Sanatçı açısından sanatı görmede “teknik” olgunun da büyük yeri vardır. Bu olgunun, malzeme ile iyi bir ilişkisi söz konusudur. Örnek vermek gerekirse; baskı resimler gerek sanatçısı yapıtını meydana getirirken kullandığı teknik, gerek sanatçıdaki görüşü sağlamada, gerekse biçimlendirmede sanatsal ve teknik etkinliğin bir ispatıdır (Eroğlu, 2017: 102). Bir sanat nesnesini alımlarken “teknik” olarak bakmak son derece önemlidir. Teknik olarak yağlı boya, akrilik boya, sulu boya vb. kullanılmaktadır. Sergilerde en sık rastladığımız teknik, yağlı boya, karışık teknik ve özgün baskı çalışmalarıdır. Sanatçının eserlerinde hangi boya türünü ve tekniğini kullanacağı kendi özgür iradesine bağlıdır.
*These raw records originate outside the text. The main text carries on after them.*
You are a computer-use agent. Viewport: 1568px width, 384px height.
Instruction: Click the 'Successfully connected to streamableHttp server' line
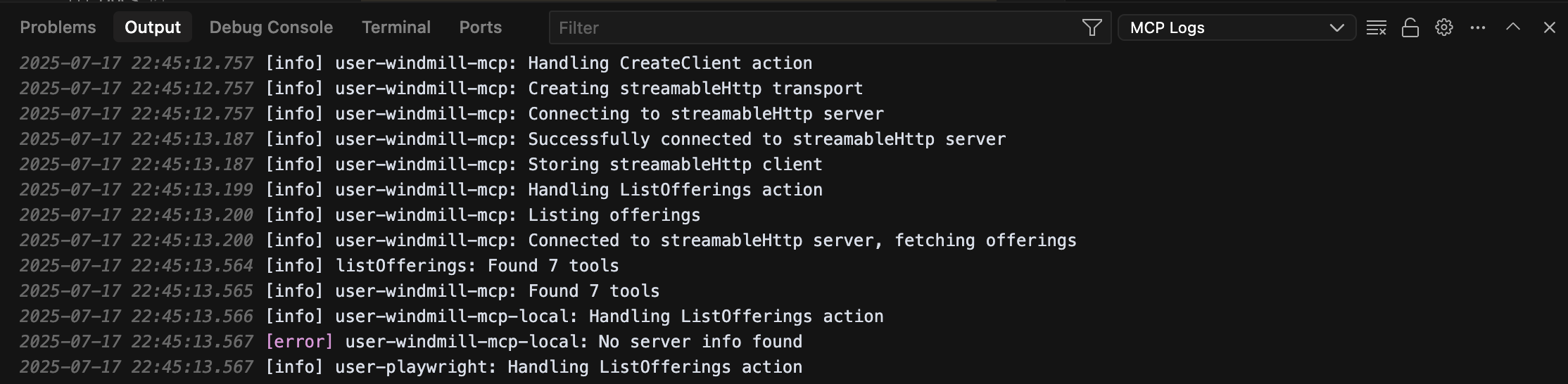click(512, 139)
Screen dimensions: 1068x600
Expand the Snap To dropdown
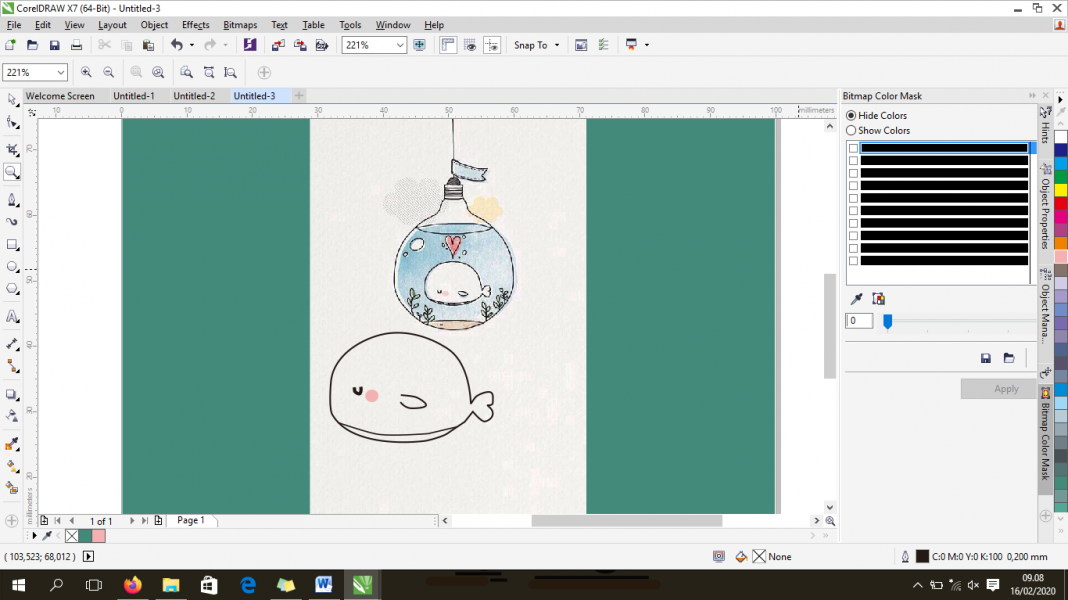(555, 45)
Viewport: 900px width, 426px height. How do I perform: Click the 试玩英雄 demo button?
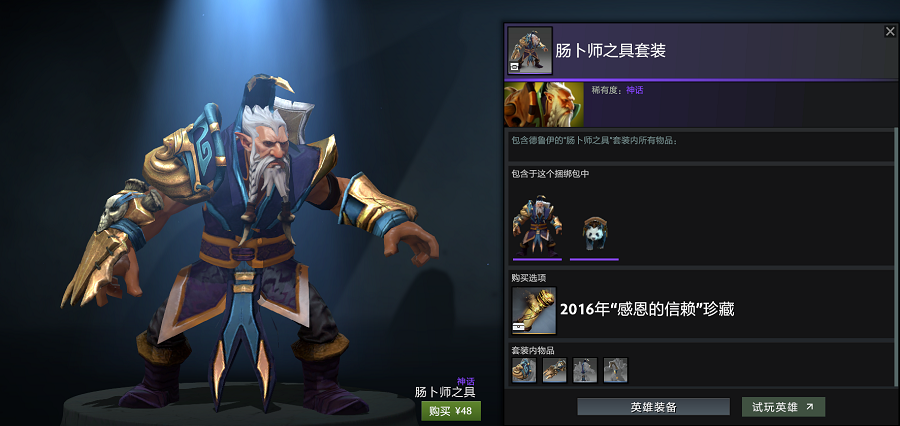click(783, 407)
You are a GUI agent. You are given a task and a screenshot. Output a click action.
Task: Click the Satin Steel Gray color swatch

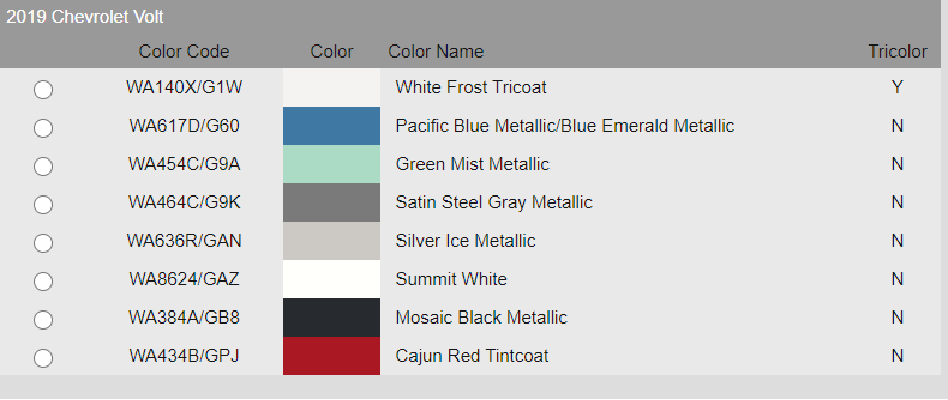331,202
Burada malzeme ve teknik olarak bir sanat nesnesini ilk olarak kavramak, yorumlamak için değerlendirmek ve uzun bir zaman harcayarak anlamak gerekmektedir. Bu aşamaların sonunda ise, bu süreci özgür bir biçimde yorumlamak gerekmektedir. Bir tüketici birtakım resimsel kuralları bilmeden, öğrenmeden, resim sanatını göremez. İlk olarak, izleyicinin bir görme yetisi bulunmalı ve tüketici bir sanat entelektüeli olmak için çaba göstermelidir. Tüketicinin çizgi, açık koyu, renk, gölge, mekan, düzen ve birlik gibi kavralardan anlaması gerekmektedir. Özellikle bir sergiye gittiğimizde o eserin ışık ve gölgesini görmek ve kavramak en önemli unsurlardan biridir.

Mengüşoğluna göre, sanatçı da bilim adamı da nesnesini aktlarla kavrar. Sanat alanında kavranan somut olan bireyselliktir. Oysa bilimin kavradığı, bireyselin karşıtı olan genel ve tipik olandır. Bilim ve felsefede kavramların oluşturulması ve yerinde kullanılması gerekir (Mengüşoğlu, 2013: 263). Her sanatçının, nesnesini kendi özel malzemesi, kendisine ait aktlarıyla kavraması gerekmektedir. Sanat alanında önemli bir nokta olan, nesnenin derinliği ile kavranılıp kavranmamasıdır; çünkü ancak kendi nesnesini derinliğine, yani onun varlık özünü kavrayan yapıt, sanat yapıtı olma önemi taşır (Mengüşoğlu, 2013: 263).

Bir sanat eserini alımlarken, popüler eleştiri ve akademik eleştirinin boyutu büyük önem taşımaktadır. Alımlamada ve kavramada akademik eleştiri daha önemlidir. Çünkü akademik eleştiri iyi yapan kişi, bir eseri, sanat eğitimi almış olduğu için kavramsal açıdan ve bilimsel açıdan doğru bir şekilde yorumlayabilir. Kişi bir sanat merkezine gittiğinde o esere baktığında sanat eğitimi almış bir kişi ise, o kişi esere

94

akademik bir yorum getirebilir. Böylece o eseri akademik olarak alımlayabilmektedir. Fakat, bir kişi esere popüler bir eleştiri getiriyorsa, o kişi sanat eğitimi almamıştır. Böylece o kişi esere baktığında alımlamada ve kavramada zorluk çekebilir.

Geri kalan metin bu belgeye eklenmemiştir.